Maryland boasts three Peace Corps Fellows/USA programs
Peace Corps' Fellows/USA Programs Expanding to Meet Needs of Local Communities
WASHINGTON, D.C., April 4, 2006 – Two years ago, Peace Corps volunteer Michael DeFranco honed his Spanish in Guatemala while teaching the local people about the environment and its importance. Today, a Peace Corps fellow at the Johns Hopkins University School of Nursing in Baltimore, DeFranco has put his Spanish skills and his Peace Corps experience to work back home as he participates in community outreach as part of the university's nursing program.
"My experience thus far in the Fellows/USA program has only fueled my desire to play my part in helping solve some of the world’s problems," said DeFranco, who currently works with Programa Salud and the International Rescue Committee at the Baltimore Resettlement Center to provide assistance to Somali refugee groups in the Baltimore area.
Peace Corps has seen continued growth and significant advances in its Fellows/USA programs since the program began in 1985. Begun in a partnership with Teachers College, Columbia University, the Fellows/USA program now assists hundreds of communities centered around programs at over 40 U.S. universities.

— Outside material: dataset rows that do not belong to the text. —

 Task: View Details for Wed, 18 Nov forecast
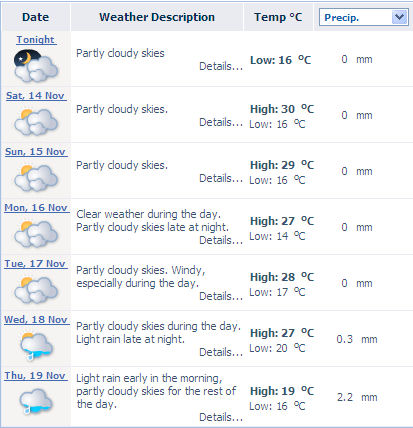221,352
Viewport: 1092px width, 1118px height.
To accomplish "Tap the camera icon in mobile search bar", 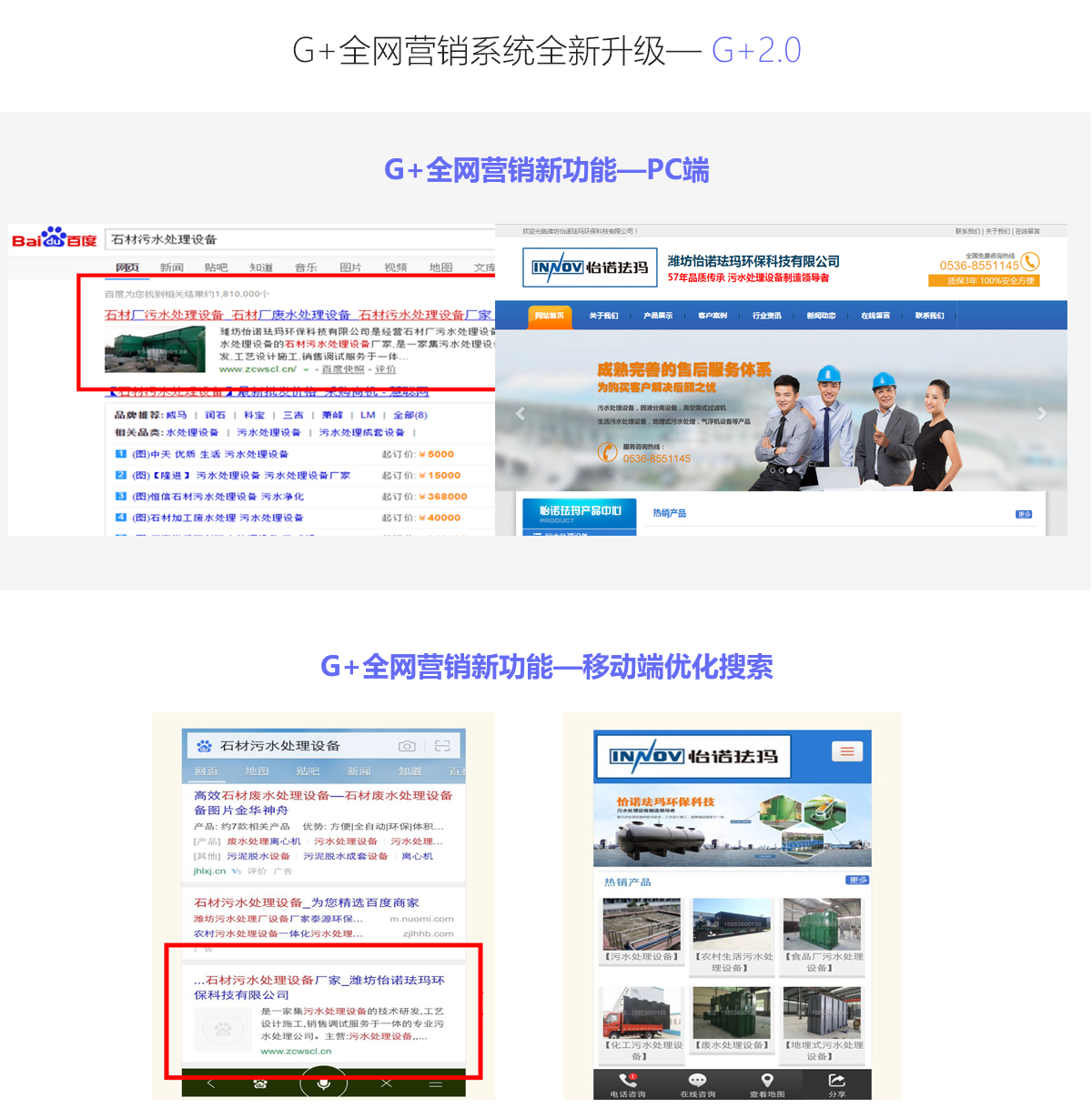I will [x=407, y=746].
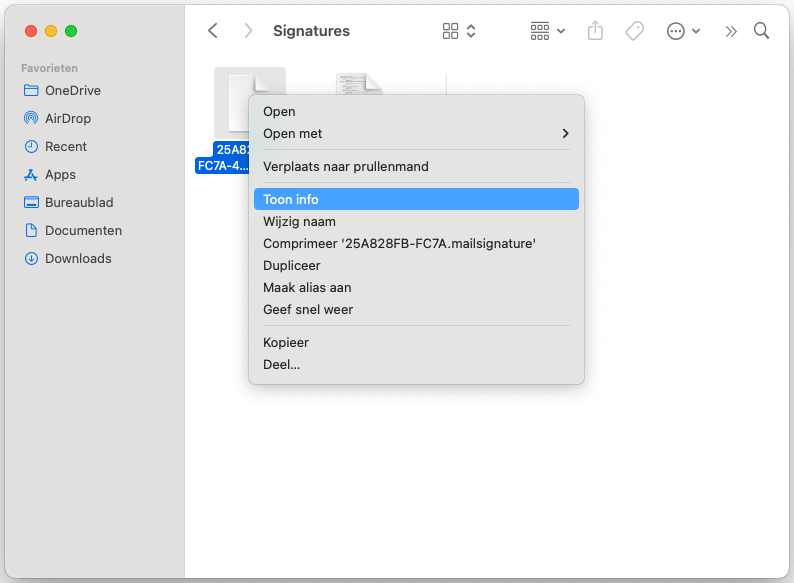Open the Downloads folder in sidebar
This screenshot has height=583, width=794.
[77, 258]
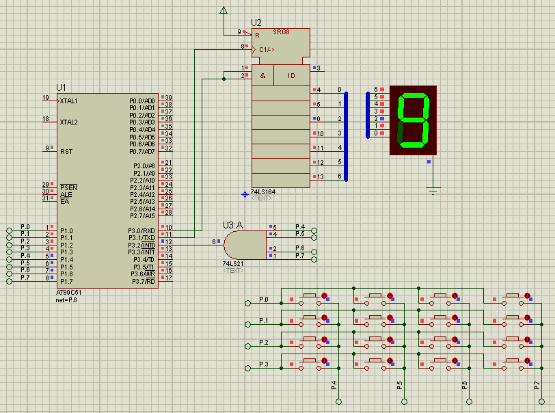This screenshot has height=413, width=555.
Task: Select the 74LS21 part label
Action: tap(233, 264)
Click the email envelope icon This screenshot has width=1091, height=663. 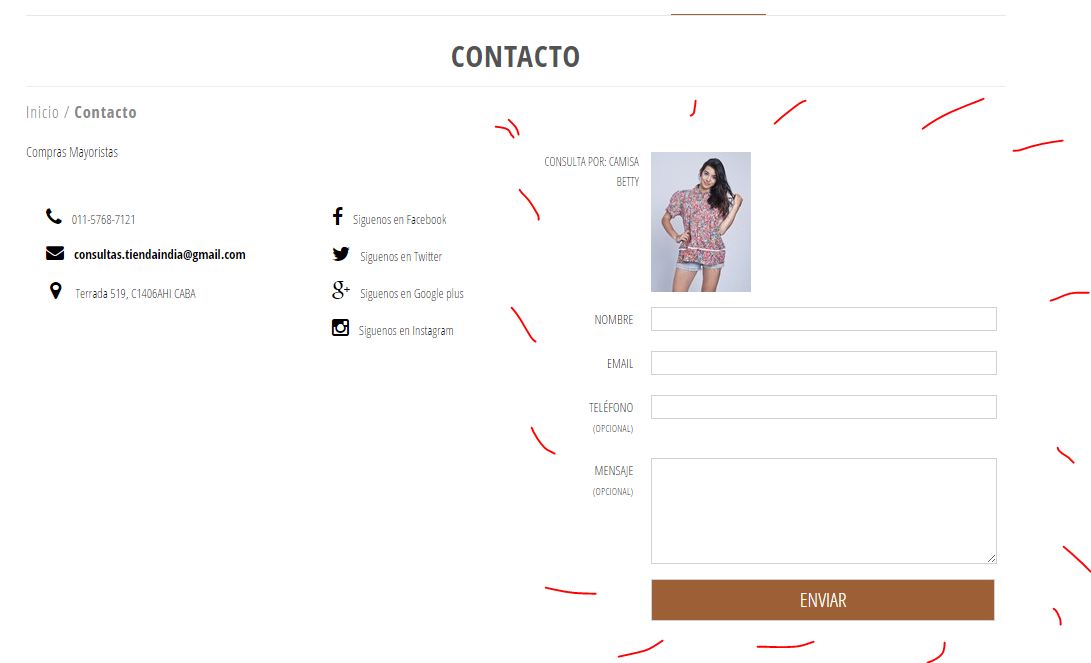(x=55, y=253)
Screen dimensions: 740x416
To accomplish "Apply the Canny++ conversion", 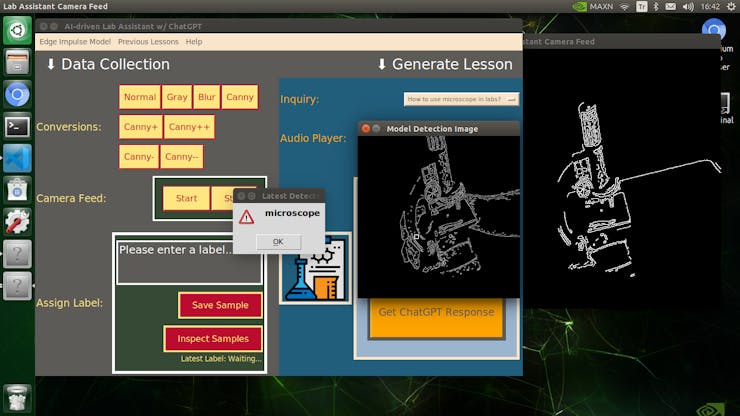I will [x=189, y=127].
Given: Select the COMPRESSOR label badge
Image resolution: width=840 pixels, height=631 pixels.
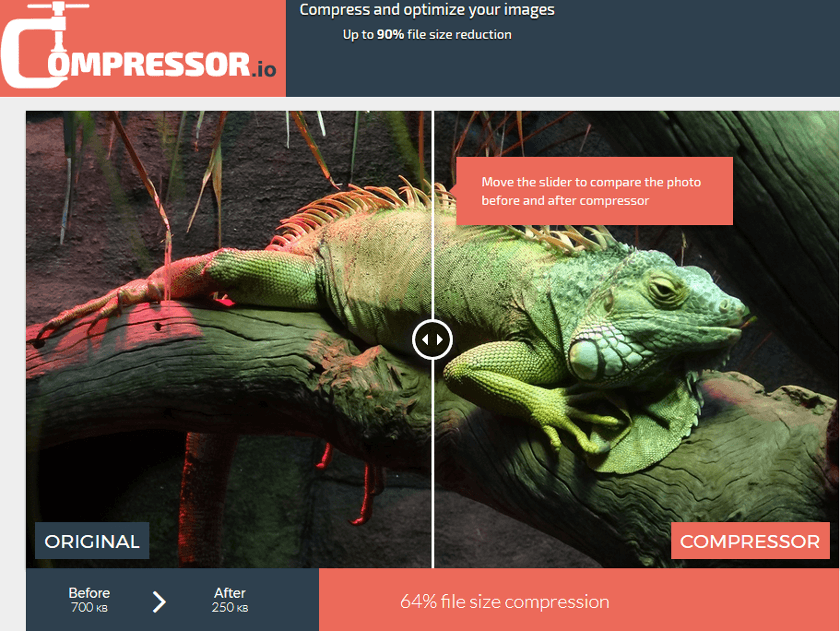Looking at the screenshot, I should pyautogui.click(x=750, y=541).
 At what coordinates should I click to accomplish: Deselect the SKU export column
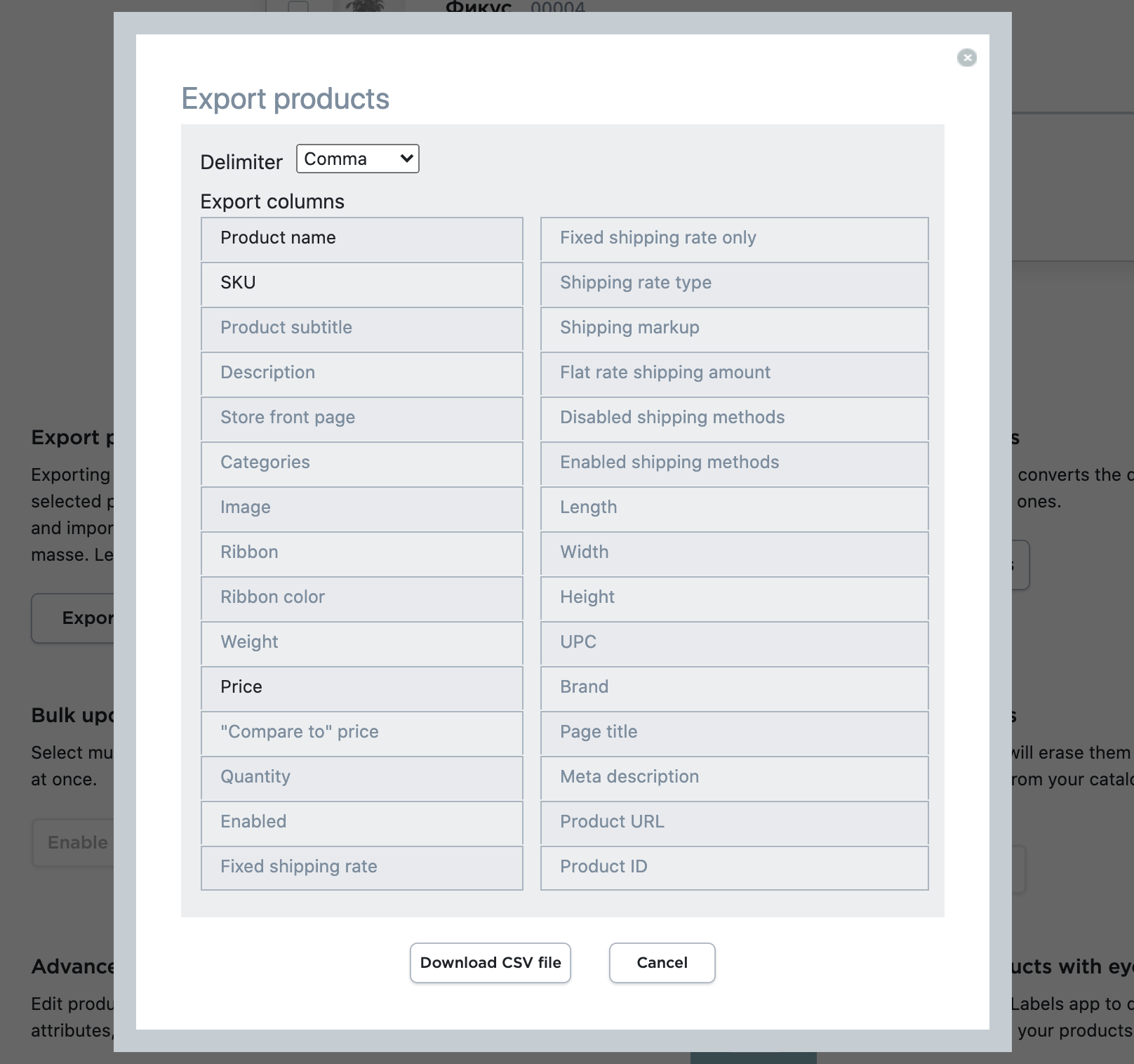point(361,284)
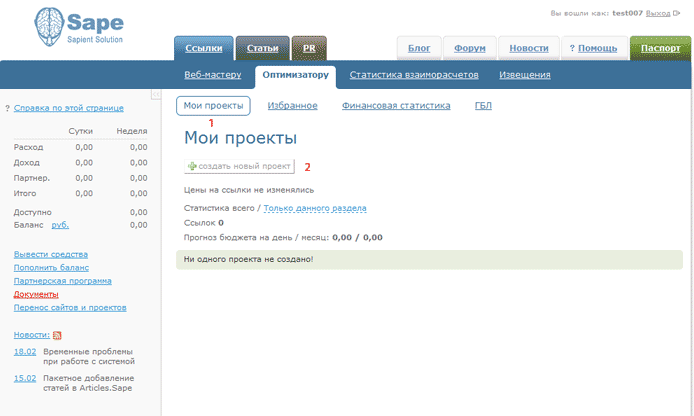694x416 pixels.
Task: Select the Ссылки top tab
Action: coord(204,48)
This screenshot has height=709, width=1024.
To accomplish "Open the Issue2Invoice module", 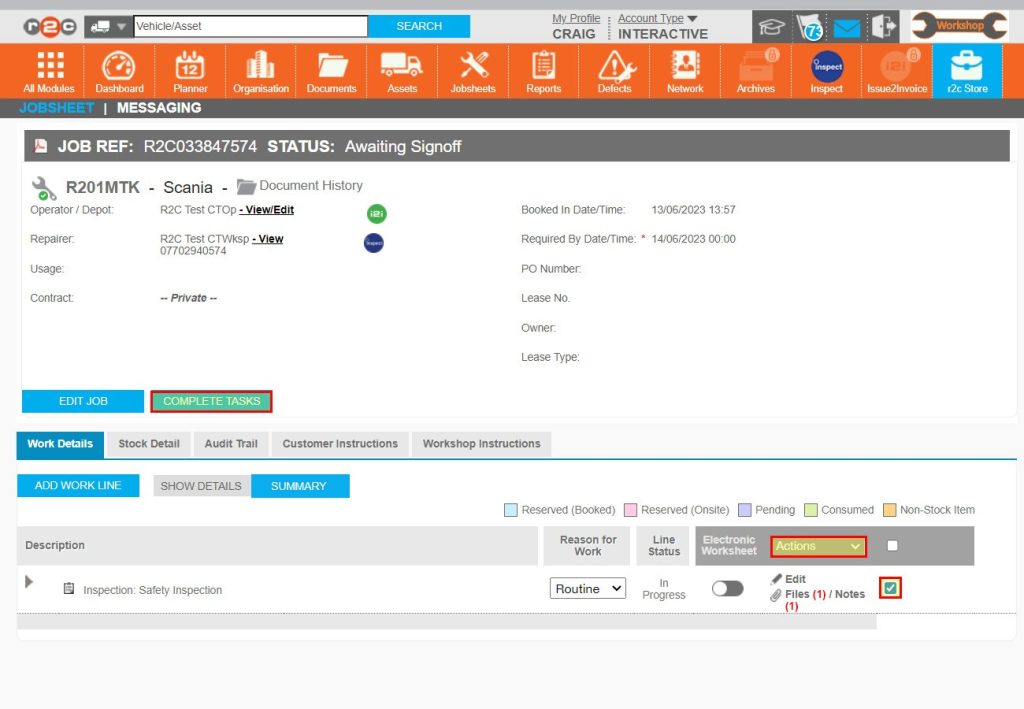I will 896,70.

While the Fellows/USA program has recently expanded in the Carolinas, New York, and Colorado, nowhere has the Fellows/USA programs made a more significant impact than in Baltimore, a metro area that benefits from having three programs. The Peace Corps Fellows/USA program at the Johns Hopkins University School of Nursing nearly doubled participant numbers, from 23 in 2005 to 45 in 2006. Meanwhile, the University of Maryland-Baltimore County Shriver Peacemaker program announced new programs in science, technology, engineering, and mathematics education late last year. The University of Maryland's Baltimore campus is also a Fellows/USA partner, having launched its program in 2004.
All three programs are representative of the opportunities available to Peace Corps volunteers upon their return from service abroad. Partnerships among universities, local communities and the Peace Corps provide communities with much-needed services, while furthering the education and experience of volunteers who have served in the field.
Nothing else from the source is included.